My mom gives me advice often and I value you it and it comes from Understanding me, my pain, pain itself, what would motivate me to try things, things she has researched that may help me and many other ways. When someone knows you well and your illness well they may come up with some very good suggestions and ideas of things to give a go. My mom, for example, recommended Rhodiola for me, that helps with fatigue and fatigue with exercise. Ask me how much I knew about that. Nill. Zip. Nada. And it was a great recommendation. It does help me. And that is but one example. Now maybe your family members or loved ones are not a resource of great information but they are coming from a place of understanding what you are going through. They know you need to pace. Can’t always make plans. They know your limitations. They do not judge you. And they may make recommendations you have heard but it is coming from understanding where you are at physically and mentally.
And then there is just ignorance. Refusing to see where you are at physically, mentally or emotionally. Refusing to acknowledge how you are feeling at all. So refusing to admit you are as sick as you are or sick at all. So their recommendations… are more like judgements. More like blame. More like if only you did this… you’d be fine. It is ‘just all in your head’. And this is harmful. If it is someone we care about triple harmful. And the best solution I can think of for this is education, education, education. Bring them to a doctors appointment. Get them to read about the condition and symptoms. The treatments.

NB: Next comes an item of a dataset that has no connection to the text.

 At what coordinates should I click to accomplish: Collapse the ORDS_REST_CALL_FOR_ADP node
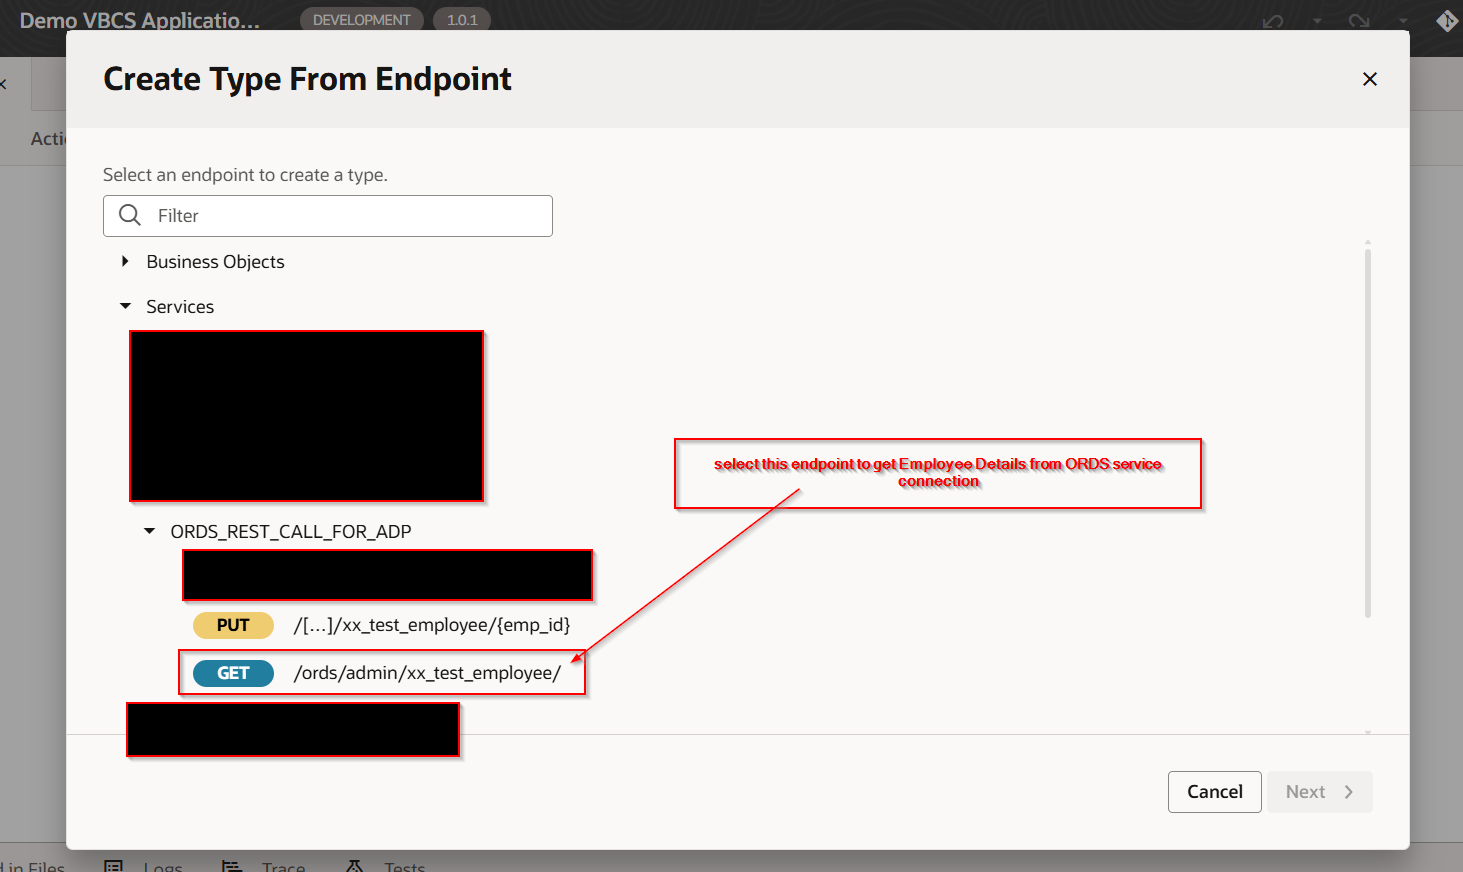pos(149,531)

Combating stigma is a difficult thing to do. In my younger years I just never said I had fibromyalgia… people didn’t get what it was back then. And I just didn’t want the judgements. Got enough of that crap from doctors back in the day. Then as an adult, well, I was a very passive person… I took all that crap and I internalized it. Like I said, into self-stigma. And that doesn’t work either. Does a number on your self-worth. But now? Literally, have no fucks to give anymore. I will be blunt. And I don’t care. Not rude. Not harsh. Blunt. This is my disease whether you believe it, like it, doubt it… or whatever. I have to deal with it regardless of whatever that person thinks or feels. And frankly, I don’t give a damn about what they think or feel. I will ditch a doctor who doubts me. I will not put up with some random person’s judgements. I think the older you get the less you put up with. Or I just got sick of it all. The worse I feel the less I put up with. And I had a hard go of it with a workplace that was quite hostile to disabled workers… I learned a lot of lessons from that. Like… don’t ever work in a place like That again and also report the hell out of them and sue if need be. Yeah, if I had a re-do they would have learned Their lesson.

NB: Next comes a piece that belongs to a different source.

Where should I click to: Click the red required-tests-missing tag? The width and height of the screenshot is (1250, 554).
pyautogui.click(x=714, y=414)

- If it comes from a place of empathy that counts. That isn’t judgement, that is caring
- If it comes with good intentions that matters, that isn’t judgement that is genuinely wanting to help… but maybe not know How to help
- If someone understands where you are coming from then you can have an open conversation and this can lead to good things. But still, maybe they do not know what to say or do… but being there for us goes a hell of a long way.
- We know from how we feel from what they say and how they say it… whether it is a judgement or someone just trying to help. And someone just trying to help because they do not know what to say, or what to do, or want to help but don’t know how… they are never the problem.